Remove poorly cited reference

Clarify point about std computation
Use absolute value for p-value computation of 2-tailed test

2 files changed, 16 insertions, 24 deletions

diff --git a/numpy/random/_generator.pyx b/numpy/random/_generator.pyx
index 003c16113..3a84470ea 100644
--- a/numpy/random/_generator.pyx
+++ b/numpy/random/_generator.pyx
@@ -1722,9 +1722,6 @@ cdef class Generator:
                Springer, 2002.
         .. [2] Wikipedia, "Student's t-distribution"
                https://en.wikipedia.org/wiki/Student's_t-distribution
-        .. [3] Walker, Helen M., "Degrees of freedom" in Journal of 
-               Educational Psychology
-               http://www.nohsteachers.info/pcaso/ap_statistics/PDFs/DegreesOfFreedom.pdf
 
         Examples
         --------
@@ -1740,11 +1737,12 @@ cdef class Generator:
         either positive or negative, hence making our test 2-tailed. 
 
         Because we are estimating the mean and we have N=11 values in our sample,
-        we have N-1=10 degrees of freedom [3]_. We set our signifance level to 95% and 
-        compute the t statistic using the empirical mean and standard deviation
-        of our intake, setting the ddof parameter to the unbiased
-        value so the divisor in the standard deviation will be degrees of
-        freedom.
+        we have N-1=10 degrees of freedom.
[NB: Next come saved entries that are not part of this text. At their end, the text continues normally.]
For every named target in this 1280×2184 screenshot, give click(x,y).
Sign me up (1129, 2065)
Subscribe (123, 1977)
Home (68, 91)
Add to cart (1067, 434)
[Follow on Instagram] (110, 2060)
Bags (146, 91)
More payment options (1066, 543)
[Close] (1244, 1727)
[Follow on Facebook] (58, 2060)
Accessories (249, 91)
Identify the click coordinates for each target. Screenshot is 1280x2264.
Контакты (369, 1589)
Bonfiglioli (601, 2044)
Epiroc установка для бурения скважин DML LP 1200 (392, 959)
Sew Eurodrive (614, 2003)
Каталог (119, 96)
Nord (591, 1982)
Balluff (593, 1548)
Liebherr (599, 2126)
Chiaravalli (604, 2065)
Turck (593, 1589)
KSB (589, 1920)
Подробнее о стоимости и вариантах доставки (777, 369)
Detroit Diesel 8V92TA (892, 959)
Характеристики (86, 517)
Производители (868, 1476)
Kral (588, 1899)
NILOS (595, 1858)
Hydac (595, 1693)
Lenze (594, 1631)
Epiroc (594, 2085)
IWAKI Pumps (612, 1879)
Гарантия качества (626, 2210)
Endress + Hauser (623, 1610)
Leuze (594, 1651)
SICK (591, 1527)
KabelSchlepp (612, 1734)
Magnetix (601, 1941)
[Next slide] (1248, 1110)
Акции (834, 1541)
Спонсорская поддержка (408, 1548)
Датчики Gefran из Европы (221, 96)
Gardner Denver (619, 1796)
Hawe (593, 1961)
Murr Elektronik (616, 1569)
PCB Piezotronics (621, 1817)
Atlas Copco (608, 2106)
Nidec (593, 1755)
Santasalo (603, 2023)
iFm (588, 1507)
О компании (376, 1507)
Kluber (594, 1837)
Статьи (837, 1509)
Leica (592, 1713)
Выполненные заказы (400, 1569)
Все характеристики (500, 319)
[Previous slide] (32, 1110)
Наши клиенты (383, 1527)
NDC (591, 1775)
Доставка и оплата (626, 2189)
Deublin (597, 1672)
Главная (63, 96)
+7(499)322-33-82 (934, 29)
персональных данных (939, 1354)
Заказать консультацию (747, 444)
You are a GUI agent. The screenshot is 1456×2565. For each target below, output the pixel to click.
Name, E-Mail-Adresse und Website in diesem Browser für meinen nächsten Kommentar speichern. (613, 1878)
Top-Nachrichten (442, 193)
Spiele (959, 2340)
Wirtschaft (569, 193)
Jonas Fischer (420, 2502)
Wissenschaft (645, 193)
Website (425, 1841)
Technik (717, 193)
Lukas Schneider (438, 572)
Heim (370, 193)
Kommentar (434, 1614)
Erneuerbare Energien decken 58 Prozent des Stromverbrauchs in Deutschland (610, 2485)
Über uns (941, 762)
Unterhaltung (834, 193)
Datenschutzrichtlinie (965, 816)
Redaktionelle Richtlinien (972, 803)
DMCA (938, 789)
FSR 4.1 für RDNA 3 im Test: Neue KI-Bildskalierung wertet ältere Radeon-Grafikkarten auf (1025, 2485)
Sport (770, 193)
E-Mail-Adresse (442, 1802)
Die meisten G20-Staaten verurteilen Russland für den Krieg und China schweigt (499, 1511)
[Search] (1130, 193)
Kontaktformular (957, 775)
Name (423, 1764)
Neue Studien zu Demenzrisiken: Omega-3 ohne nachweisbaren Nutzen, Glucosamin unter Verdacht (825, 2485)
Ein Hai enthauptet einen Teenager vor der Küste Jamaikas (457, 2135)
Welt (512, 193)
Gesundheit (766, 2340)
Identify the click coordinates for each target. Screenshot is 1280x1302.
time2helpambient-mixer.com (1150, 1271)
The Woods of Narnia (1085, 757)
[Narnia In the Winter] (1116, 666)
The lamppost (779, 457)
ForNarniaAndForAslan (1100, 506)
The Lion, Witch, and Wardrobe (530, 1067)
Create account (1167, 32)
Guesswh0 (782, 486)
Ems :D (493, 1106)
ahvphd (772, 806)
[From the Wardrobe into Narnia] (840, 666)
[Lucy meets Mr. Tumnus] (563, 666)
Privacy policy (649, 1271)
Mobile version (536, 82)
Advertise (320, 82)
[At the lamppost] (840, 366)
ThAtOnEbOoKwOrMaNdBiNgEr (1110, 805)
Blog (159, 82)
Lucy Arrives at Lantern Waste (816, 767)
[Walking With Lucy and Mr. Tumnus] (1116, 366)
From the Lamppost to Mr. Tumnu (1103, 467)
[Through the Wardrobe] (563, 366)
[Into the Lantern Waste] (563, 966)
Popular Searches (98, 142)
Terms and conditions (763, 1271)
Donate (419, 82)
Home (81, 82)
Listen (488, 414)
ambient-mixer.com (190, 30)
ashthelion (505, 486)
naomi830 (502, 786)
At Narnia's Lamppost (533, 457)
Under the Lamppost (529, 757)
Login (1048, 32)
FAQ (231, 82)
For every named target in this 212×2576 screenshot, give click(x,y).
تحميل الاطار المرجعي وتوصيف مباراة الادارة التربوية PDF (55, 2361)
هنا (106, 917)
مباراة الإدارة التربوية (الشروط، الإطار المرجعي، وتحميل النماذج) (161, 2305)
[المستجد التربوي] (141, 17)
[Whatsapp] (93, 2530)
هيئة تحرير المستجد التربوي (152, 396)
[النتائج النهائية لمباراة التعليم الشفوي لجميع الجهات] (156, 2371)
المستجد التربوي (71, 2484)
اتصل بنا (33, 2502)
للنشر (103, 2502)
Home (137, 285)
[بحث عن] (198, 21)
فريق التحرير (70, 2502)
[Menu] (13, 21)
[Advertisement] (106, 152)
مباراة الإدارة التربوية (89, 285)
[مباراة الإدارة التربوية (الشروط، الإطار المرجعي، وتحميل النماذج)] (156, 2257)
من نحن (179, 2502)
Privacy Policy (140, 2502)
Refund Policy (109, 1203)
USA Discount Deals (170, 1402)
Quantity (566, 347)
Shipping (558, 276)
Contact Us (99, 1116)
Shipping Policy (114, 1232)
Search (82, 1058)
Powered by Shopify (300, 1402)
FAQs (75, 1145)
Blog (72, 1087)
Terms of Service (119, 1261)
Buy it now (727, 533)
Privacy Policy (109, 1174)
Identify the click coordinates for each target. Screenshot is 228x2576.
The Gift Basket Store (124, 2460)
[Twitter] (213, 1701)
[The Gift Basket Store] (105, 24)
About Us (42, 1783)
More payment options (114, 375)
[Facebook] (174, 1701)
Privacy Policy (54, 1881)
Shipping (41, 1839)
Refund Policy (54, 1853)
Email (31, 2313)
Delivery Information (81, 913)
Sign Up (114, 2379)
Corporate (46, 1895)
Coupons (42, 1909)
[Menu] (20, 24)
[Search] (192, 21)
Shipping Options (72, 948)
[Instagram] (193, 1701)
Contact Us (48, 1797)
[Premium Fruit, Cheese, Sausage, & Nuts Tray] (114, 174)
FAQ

We set our signifance level to 95% and 
+        compute the t statistic using the empirical mean and empirical standard 
+        deviation of our intake. We use a ddof of 1 to base the computation of our 
+        empirical standard deviation on an unbiased estimate of the variance (note:
+        the final estimate is not unbiased due to the concave nature of the square 
+        root).
 
         >>> np.mean(intake)
         6753.636363636364
@@ -1764,10 +1762,8 @@ cdef class Generator:
         Does our t statistic land in one of the two critical regions found at 
         both tails of the distribution?
 
-        >>> np.sum(s<t) / float(len(s))
-        0.009159  #random <0.025, statistic is in critical region 
-        >>> 2*0.009159
-        0.018318  #random
+        >>> np.sum(np.abs(t) < np.abs(s)) / float(len(s))
+        0.018318  #random < 0.05, statistic is in critical region
 
         The probability value for this 2-tailed test is about 1.83%, which is 
         lower than the 5% pre-determined significance threshold. 
diff --git a/numpy/random/mtrand.pyx b/numpy/random/mtrand.pyx
index 8429cf17d..683705a05 100644
--- a/numpy/random/mtrand.pyx
+++ b/numpy/random/mtrand.pyx
@@ -2137,9 +2137,6 @@ cdef class RandomState:
                Springer, 2002.
         .. [2] Wikipedia, "Student's t-distribution"
                https://en.wikipedia.org/wiki/Student's_t-distribution
-        .. [3] Walker, Helen M., "Degrees of freedom" in Journal of 
-               Educational Psychology
-               http://www.nohsteachers.info/pcaso/ap_statistics/PDFs/DegreesOfFreedom.pdf
 
         Examples
         --------
@@ -2155,11 +2152,12 @@ cdef class RandomState:
         either positive or negative, hence making our test 2-tailed. 
 
         Because we are estimating the mean and we have N=11 values in our sample,
-        we have N-1=10 degrees of freedom [3]_. We set our signifance level to 95% and 
-        compute the t statistic using the empirical mean and standard deviation
-        of our intake, setting the ddof parameter to the unbiased
-        value so the divisor in the standard deviation will be degrees of
-        freedom.
+        we have N-1=10 degrees of freedom. We set our signifance level to 95% and 
+        compute the t statistic using the empirical mean and empirical standard 
+        deviation of our intake. We use a ddof of 1 to base the computation of our 
+        empirical standard deviation on an unbiased estimate of the variance (note:
+        the final estimate is not unbiased due to the concave nature of the square 
+        root).
 
         >>> np.mean(intake)
         6753.636363636364
@@ -2179,10 +2177,8 @@ cdef class RandomState:
         Does our t statistic land in one of the two critical regions found at 
         both tails of the distribution?
 
-        >>> np.sum(s<t) / float(len(s))
-        0.009159  #random < 0.025, statistic is in critical region
-        >>> 2*0.009159
-        0.018318  #random
+        >>> np.sum(np.abs(t) < np.abs(s)) / float(len(s))
+        0.018318  #random < 0.05, statistic is in critical region
 
         The probability value for this 2-tailed test is about 1.83%, which is 
         lower than the 5% pre-determined significance threshold.